It`s easy to test visually in any audio editor software, like I said, purpose of this test sample is to find out if sound card adds clipping, on good sound card there is none i`m 100% positive.
I`v made one more sample file so that You maby can distinguish a sound card clipping from audio clipping encoded in vorbis.
Test sample - Left channel WAV - no clipping, Right channel aoTuV b5.61 -q8 - with clipping.
If You have good sound card than on full volume You will her clear sound from left channel and clipping (distortion) on right, if You hear distortion on both channels try to distinguish hardware clipping from clipping sample.

Quote
I am not going to rule out the possibility that the encoder could be causing clipping, but I find it highly unlikely this is a real serious problem. You can't "magically" throw more bits at the encoder to have it prevent clipping. The test samples aren't transient in nature just high frequency tones. You can only allocate more bits to deal with artifacts like pre-echo or microattacks. The one artifact that people have been complaining about recently is "distortion". Whether or not it's related to this is anyone's guess. I am guessing to adjust that you would have to alter some code in psy.c, but Aoyumi probably know's more about the internals then I do. Maybe the noise floor was altered slighly during the tuning process? your sample was clipped before hand so we don't even know if it's a real problem.

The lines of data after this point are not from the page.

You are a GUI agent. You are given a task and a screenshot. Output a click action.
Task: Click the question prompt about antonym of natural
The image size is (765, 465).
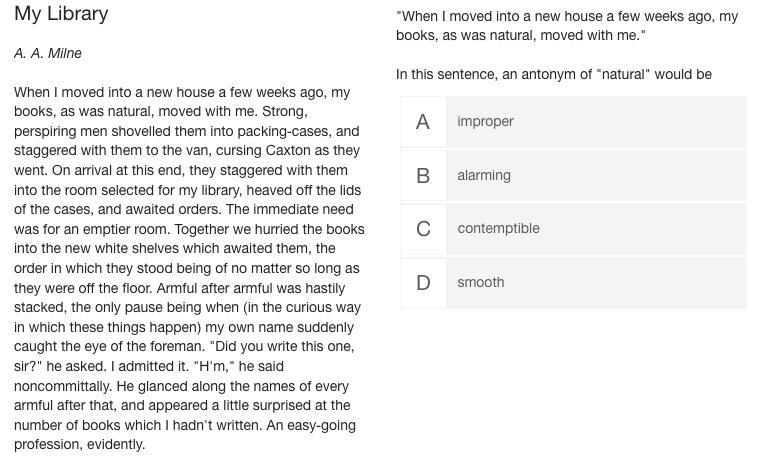pos(554,75)
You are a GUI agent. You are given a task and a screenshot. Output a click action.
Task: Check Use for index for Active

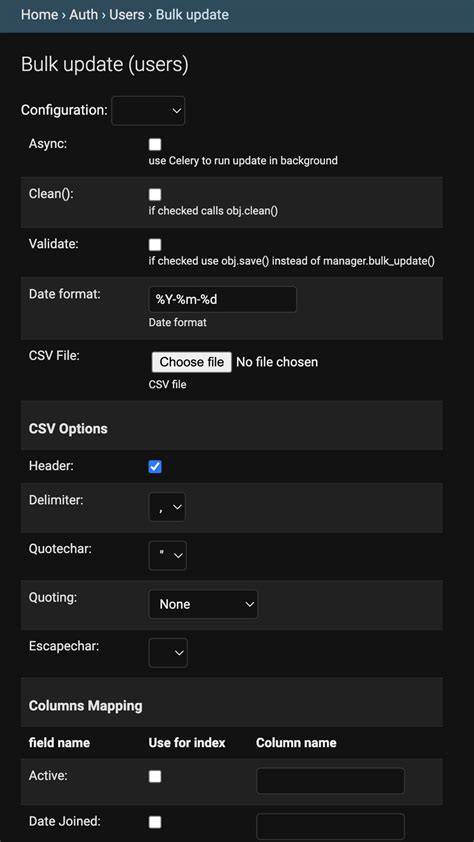tap(155, 776)
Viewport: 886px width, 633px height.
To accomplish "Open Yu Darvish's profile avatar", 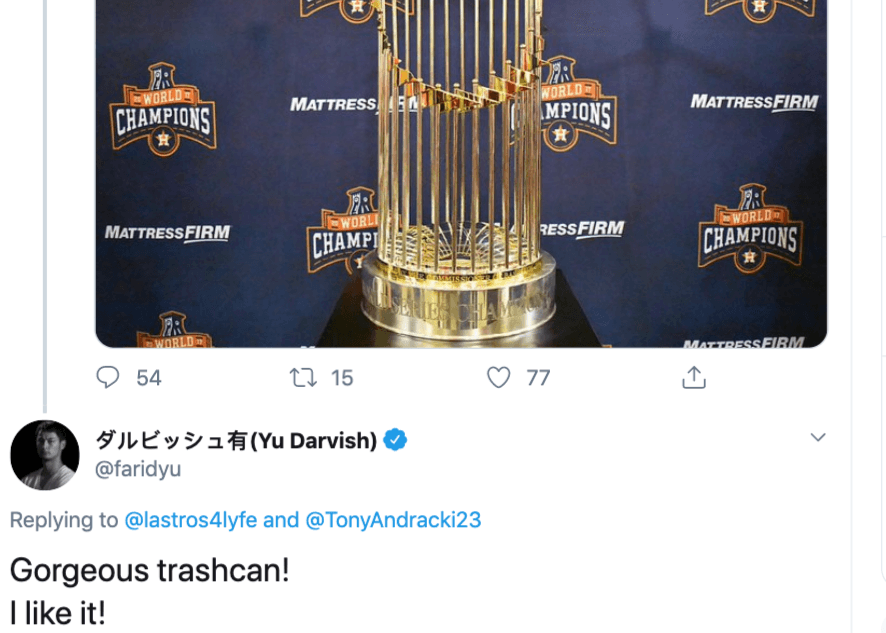I will 45,455.
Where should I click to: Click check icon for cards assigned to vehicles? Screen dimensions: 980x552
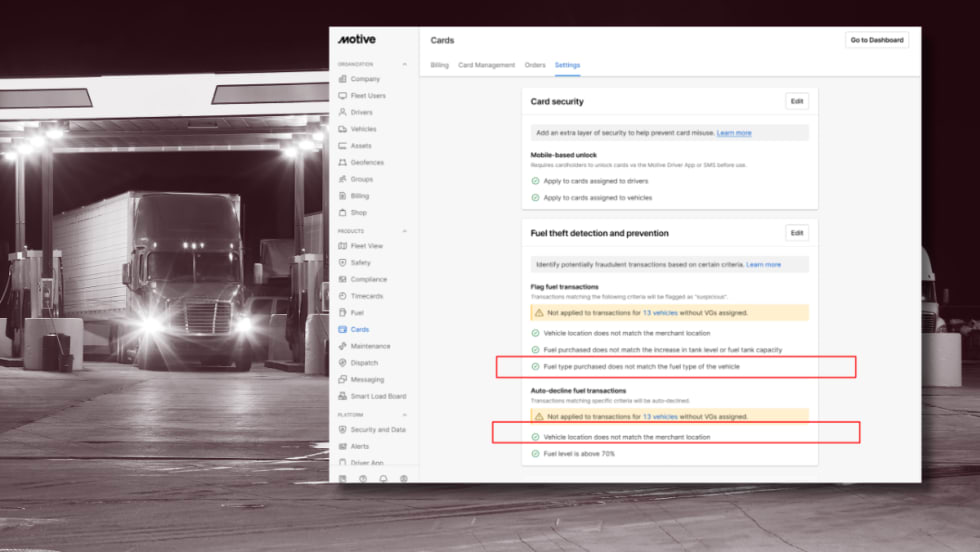[535, 198]
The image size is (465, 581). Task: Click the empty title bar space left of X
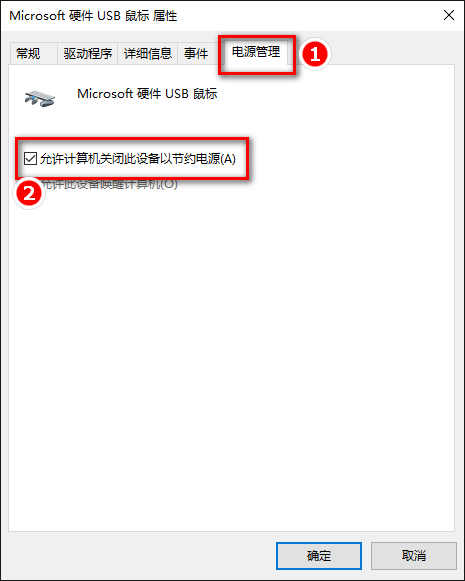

What i ment is that if sin wave peak is on threshold than encoder sholud know that and spend more time to analize the signal, and if necessary put higher bitrate on that specific peak to describe it more precise and avoid clipping, it`s like this:




of course that is only what i think is happening and it`s my guess why encoder adds clipping.


Quote
Does all this mean that aoTuV encoded ogg vorbis has higher volume than the source?


No, it means that it is no lossless codec and what goes with it, not evry sample have exactly the same value; that isn`t issue here, problem is when we have a sample that is almost clipping and it`s peak value is not described presisly but only as average value than it can happen something like this on that screenshots.

.Ogg Vorbis aotuv

Reply #237
All of this was done with replaygain off.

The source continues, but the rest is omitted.